- _PROBLEM TO WORK ON_
Your reply should be one number: how many lines of the material contain the word "scrollbar".

- _INFORMATION GIVEN_

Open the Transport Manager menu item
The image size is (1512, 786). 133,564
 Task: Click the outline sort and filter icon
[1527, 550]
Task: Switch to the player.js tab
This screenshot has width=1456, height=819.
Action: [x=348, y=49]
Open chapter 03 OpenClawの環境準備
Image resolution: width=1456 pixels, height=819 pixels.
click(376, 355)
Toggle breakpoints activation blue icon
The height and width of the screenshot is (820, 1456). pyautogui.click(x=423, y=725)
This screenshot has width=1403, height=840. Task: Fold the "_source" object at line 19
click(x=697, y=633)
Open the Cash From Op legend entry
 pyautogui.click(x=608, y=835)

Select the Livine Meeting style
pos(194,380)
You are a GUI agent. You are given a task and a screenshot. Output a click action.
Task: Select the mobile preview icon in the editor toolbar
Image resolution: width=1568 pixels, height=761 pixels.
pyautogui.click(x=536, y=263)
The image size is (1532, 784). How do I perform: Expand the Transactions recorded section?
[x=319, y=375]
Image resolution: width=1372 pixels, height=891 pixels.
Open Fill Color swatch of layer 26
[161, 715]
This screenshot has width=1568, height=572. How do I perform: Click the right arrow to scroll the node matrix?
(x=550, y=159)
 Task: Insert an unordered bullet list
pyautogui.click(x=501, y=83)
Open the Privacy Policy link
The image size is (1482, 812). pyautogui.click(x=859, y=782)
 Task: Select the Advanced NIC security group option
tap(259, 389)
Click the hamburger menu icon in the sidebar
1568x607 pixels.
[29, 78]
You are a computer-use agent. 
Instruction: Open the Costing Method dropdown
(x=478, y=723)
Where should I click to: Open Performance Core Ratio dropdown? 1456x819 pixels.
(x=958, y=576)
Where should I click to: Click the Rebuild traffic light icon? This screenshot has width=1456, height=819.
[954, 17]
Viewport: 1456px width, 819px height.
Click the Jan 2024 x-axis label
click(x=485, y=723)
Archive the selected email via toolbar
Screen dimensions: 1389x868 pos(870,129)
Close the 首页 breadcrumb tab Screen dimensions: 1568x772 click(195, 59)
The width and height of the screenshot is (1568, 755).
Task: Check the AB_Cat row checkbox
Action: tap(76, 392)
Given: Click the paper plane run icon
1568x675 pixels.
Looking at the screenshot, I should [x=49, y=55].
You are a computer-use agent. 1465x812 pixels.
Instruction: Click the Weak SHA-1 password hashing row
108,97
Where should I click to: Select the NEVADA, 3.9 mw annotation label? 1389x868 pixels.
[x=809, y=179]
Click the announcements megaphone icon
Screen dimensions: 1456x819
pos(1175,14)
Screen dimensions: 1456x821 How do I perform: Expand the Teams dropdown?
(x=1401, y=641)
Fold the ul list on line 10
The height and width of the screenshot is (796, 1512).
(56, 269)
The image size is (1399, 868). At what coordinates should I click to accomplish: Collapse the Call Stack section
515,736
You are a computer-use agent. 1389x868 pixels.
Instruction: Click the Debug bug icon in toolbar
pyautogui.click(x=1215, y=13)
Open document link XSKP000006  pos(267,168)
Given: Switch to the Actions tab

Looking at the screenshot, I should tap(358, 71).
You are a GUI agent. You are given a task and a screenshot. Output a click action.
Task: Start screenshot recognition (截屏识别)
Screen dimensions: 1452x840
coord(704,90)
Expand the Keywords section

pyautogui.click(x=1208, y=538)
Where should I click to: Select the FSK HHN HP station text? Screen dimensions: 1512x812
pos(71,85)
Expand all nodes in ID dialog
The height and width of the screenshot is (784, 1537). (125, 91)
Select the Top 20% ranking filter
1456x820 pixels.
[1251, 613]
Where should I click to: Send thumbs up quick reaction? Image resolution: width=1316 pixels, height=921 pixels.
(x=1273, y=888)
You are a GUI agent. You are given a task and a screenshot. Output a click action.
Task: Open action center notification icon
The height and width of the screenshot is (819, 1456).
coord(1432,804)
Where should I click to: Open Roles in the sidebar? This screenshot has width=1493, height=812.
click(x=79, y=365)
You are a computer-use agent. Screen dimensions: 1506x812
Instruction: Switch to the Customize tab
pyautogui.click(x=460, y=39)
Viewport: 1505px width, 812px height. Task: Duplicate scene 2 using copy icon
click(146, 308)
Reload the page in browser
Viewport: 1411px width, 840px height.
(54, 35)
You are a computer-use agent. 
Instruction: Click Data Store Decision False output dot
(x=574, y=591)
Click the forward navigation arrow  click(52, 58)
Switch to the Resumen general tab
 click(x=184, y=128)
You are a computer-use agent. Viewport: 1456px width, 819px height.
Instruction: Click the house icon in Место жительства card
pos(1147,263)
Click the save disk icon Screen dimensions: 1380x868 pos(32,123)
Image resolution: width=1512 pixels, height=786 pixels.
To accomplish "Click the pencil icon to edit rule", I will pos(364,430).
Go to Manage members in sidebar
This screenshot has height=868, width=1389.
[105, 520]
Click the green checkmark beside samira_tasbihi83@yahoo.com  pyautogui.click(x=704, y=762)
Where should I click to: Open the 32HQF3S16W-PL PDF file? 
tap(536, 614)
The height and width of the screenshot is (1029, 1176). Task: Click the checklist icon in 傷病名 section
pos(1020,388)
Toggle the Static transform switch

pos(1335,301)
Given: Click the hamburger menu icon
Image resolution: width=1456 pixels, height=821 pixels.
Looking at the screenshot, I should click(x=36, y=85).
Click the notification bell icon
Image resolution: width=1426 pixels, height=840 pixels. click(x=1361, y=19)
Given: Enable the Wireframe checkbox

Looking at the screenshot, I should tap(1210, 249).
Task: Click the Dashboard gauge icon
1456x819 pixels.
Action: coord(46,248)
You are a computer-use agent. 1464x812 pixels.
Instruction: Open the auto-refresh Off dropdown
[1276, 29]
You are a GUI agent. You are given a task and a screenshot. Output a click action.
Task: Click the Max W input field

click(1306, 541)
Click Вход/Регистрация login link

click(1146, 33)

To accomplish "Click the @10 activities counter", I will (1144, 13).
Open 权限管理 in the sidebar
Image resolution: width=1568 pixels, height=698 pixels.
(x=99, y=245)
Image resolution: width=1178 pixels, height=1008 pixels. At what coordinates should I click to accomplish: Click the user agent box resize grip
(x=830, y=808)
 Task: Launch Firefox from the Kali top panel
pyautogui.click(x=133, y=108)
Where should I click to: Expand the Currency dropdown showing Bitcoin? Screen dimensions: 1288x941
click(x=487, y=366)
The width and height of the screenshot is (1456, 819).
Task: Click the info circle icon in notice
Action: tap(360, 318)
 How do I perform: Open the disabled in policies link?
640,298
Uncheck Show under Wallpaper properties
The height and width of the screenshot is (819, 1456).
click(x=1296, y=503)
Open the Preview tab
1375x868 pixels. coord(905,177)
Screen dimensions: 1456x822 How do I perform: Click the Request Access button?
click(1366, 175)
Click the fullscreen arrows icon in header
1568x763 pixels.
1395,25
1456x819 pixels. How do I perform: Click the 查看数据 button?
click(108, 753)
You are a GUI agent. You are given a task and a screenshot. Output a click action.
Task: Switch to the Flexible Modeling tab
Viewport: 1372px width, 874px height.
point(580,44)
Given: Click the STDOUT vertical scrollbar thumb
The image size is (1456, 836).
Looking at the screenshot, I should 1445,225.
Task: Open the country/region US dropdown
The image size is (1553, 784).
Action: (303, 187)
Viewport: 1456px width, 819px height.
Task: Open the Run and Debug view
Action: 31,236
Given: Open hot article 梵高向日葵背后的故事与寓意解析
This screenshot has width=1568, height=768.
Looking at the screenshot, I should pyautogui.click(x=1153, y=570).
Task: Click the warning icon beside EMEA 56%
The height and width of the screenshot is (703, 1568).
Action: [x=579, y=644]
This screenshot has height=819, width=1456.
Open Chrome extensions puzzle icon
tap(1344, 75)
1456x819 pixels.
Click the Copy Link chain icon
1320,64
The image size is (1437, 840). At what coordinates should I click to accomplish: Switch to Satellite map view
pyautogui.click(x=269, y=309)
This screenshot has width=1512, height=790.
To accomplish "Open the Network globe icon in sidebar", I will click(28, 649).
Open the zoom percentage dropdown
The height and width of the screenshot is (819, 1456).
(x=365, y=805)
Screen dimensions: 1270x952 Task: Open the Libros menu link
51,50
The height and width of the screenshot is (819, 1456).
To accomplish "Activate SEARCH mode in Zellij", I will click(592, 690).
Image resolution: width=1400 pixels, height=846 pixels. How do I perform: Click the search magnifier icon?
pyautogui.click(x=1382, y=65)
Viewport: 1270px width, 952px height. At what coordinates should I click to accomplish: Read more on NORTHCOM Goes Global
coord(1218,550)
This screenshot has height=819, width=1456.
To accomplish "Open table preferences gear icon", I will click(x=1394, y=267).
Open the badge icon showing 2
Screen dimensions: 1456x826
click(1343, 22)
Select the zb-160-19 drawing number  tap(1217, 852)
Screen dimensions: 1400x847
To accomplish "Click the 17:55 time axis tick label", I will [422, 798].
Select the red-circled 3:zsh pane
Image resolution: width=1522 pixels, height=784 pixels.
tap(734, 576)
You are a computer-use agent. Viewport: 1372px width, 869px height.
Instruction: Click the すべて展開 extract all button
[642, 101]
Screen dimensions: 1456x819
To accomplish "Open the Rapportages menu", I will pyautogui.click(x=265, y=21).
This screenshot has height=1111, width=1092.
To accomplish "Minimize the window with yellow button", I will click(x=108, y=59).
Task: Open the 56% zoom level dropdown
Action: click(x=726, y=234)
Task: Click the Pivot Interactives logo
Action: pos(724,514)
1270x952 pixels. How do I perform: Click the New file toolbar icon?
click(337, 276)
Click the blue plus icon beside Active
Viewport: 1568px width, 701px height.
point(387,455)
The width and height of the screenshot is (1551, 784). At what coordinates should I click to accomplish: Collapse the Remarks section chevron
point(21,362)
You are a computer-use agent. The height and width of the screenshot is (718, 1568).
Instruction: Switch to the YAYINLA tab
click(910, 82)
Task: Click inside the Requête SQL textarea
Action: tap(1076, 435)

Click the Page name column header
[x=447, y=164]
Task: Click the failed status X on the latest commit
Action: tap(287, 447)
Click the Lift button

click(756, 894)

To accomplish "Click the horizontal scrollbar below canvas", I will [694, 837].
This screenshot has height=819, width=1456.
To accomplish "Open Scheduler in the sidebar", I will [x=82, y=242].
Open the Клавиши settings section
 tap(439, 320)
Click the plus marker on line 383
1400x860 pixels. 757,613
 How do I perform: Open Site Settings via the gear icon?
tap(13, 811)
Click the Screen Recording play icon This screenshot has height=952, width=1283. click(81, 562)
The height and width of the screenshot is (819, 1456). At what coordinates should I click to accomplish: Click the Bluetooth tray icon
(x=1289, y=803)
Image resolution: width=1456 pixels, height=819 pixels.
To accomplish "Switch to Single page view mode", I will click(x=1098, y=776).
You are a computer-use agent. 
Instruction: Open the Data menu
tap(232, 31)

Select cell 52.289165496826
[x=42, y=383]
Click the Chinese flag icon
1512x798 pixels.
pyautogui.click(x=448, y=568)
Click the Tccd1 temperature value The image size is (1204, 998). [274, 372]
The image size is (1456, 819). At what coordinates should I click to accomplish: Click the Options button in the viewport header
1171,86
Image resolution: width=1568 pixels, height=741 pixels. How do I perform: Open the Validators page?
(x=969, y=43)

- _RESULT_
2